SAN FRANCISCO (CBS SF) — A weather system stalled over the Southwest began sending waves of excessive heat into Northern California Wednesday, leading Cal ISO to issue a Flex Alert for Thursday starting at 5 p.m.
The Cal ISO Twitter account posted about the Flex Alert Wednesday afternoon.
The California #ISO issued a #FlexAlert tomorrow from 5 to 10 p.m., encouraging consumers to reduce their energy use to help relieve stress on the grid. Go to https://t.co/VB7dql84XI for conservation measures. pic.twitter.com/Pb8OnMVbMU
— California ISO (@California_ISO) June 16, 2021
The Flex Alert urges voluntary conservation between the hours of 5 p.m. and 10 p.m. Thursday to relieve stress on the grid. Residents can go to FlexAlert.org for conservation measures.

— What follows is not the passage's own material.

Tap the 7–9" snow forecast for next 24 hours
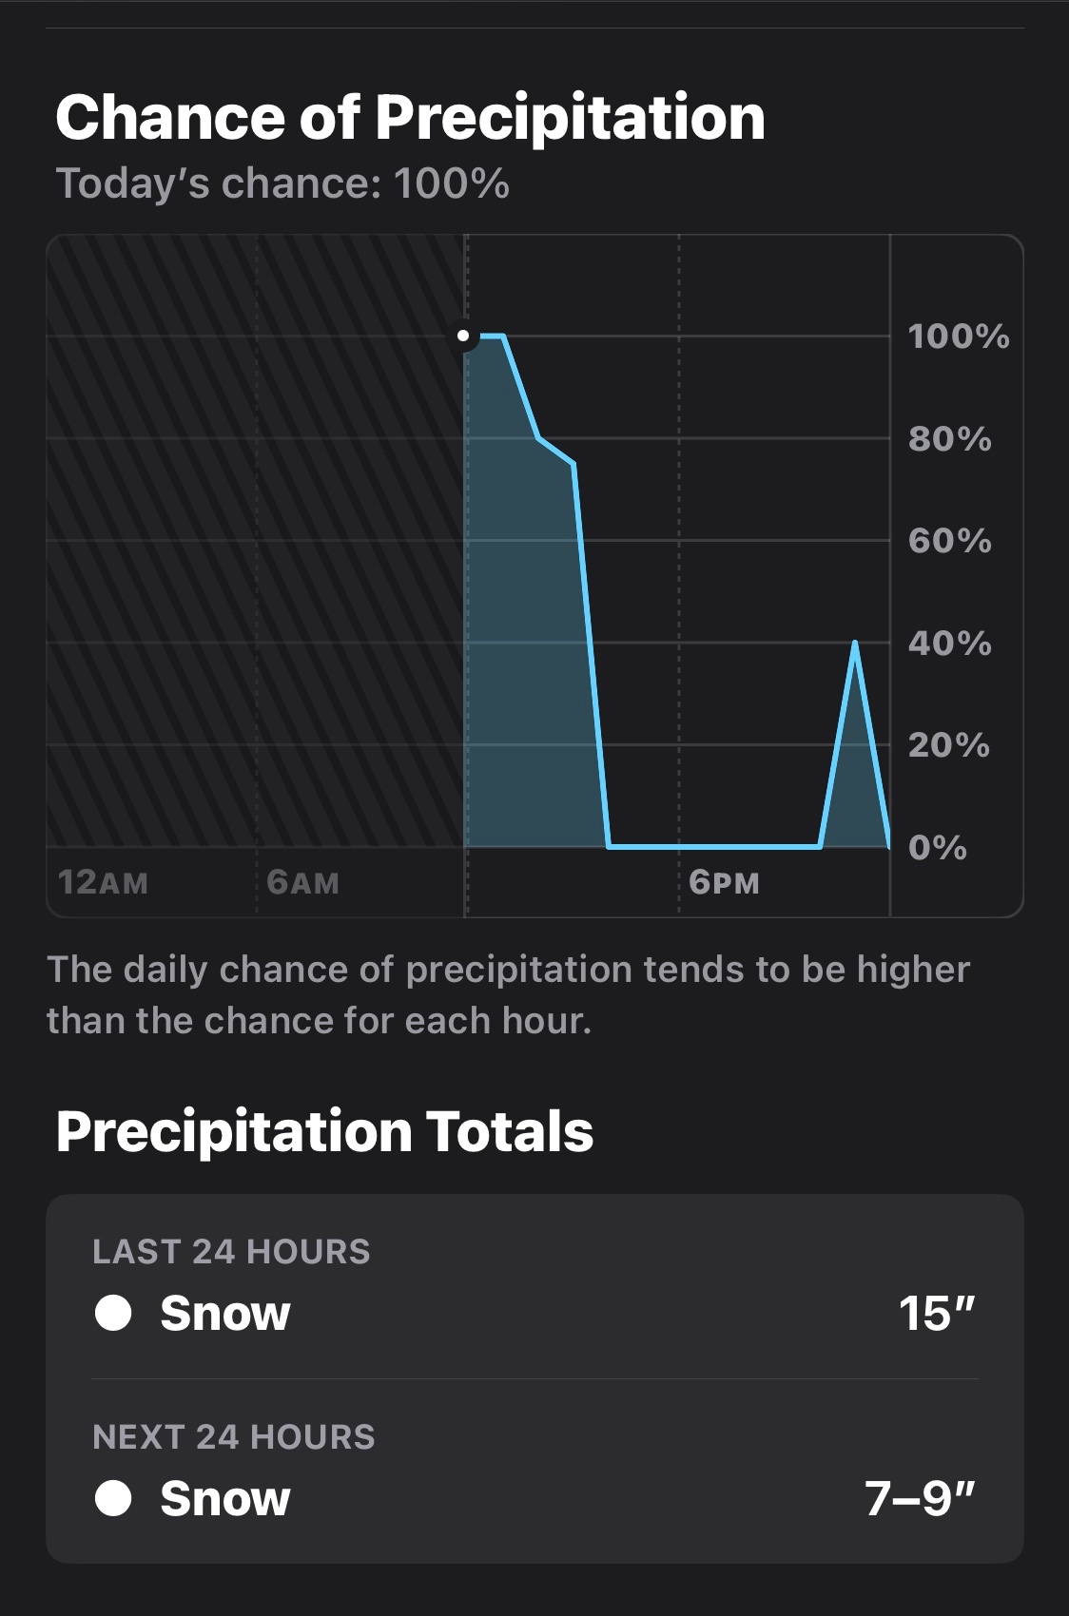This screenshot has width=1069, height=1616. (x=920, y=1499)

The California Independent System Operator earlier issued a heat bulletin, warning that the state-wide heat wave will challenge the power gird.
“An abnormally strong ridge of heat is forecast to bring temperatures as high as 115 degrees to the California interior that could last until the weekend. Because of the extreme heat and nighttime lows expected to cool off only between 78 and 83 degrees, the state’s electric grid will be straining to meet evening demand when air conditioners are in heavy use and solar energy generation is waning,” the agency said in a statement.
Cal ISO said its own projections show demand possibly exceeding available supply for several days this week, with the biggest deficit projected between 8 and 9 p.m. on Thursday.
Residents are urged to pre-cool their homes, use major appliances, close window coverings and charge devices and electric vehicles beforehand.
Over the next 72 hours, temperatures will top 100 degrees to as high as 107 in Bay Area communities inland from the coast. Further east, it will be even more stifling with temperatures soaring to record levels of 110 degrees or higher in the Sacramento Valley.
The National Weather Service has issued an excessive heat warning from 11 a.m. Thursday until 9 p.m. Friday for cities that include Angwin, Lagunitas-Forest Knolls, Woodacre, Concord, Antioch, Livermore, Walnut Creek, Pleasanton, Pittsburg and San Ramon.
“Temperatures will increase on Wednesday, with the hottest day of the week on Thursday,” weather service forecasters warned. “While temperatures cool slightly on Friday near the coast, they will still be hot across the interior.”
The Bay Area Air Quality Management District has also issued a Spare the Air alert for Thursday because of excessive levels of smog expected.
The air district issues a Spare the Air day when weather conditions, like Thursday’s forecast of light winds and unusually hot temperatures, will combine with vehicle exhaust to make an excessive amount of smog. Thursday’s will be the second Spare the Air alert of the season.
On Spare the Air days, drivers are encouraged to find alternatives to driving alone to work or other destinations to limit the number of vehicles on the road. Young children, seniors and people with respiratory and heart conditions should also avoid prolonged exposure to smog, and outdoor exercise should only take place in the early morning when concentrations are lower, air district officials said.
The hot, dry weather will continue to worsen local drought conditions. The San Francisco Bay Area is already in the grips of an excessive drought and the heat wave will only suck even more moisture out of the fire-prone, tinder-dry hills and forests and evaporate precious water out of depleted reservoirs.
Health officials urged local residents to take plenty of precautions if possible including:
- Drink plenty of fluids
- Stay in an air-conditioned room
- Stay out of the sun
- Check up on elderly relatives and neighbors
- Young children and pets should never be left unattended in vehicles
under any circumstances.
- When possible reschedule strenuous activities to early morning or
- Know the signs and symptoms of heat exhaustion and heat stroke.
- Wear lightweight and loose fitting clothing when possible.
- To reduce risk during outdoor work, the Occupational Safety and Health Administration recommends scheduling frequent rest breaks in shaded or air conditioned environments.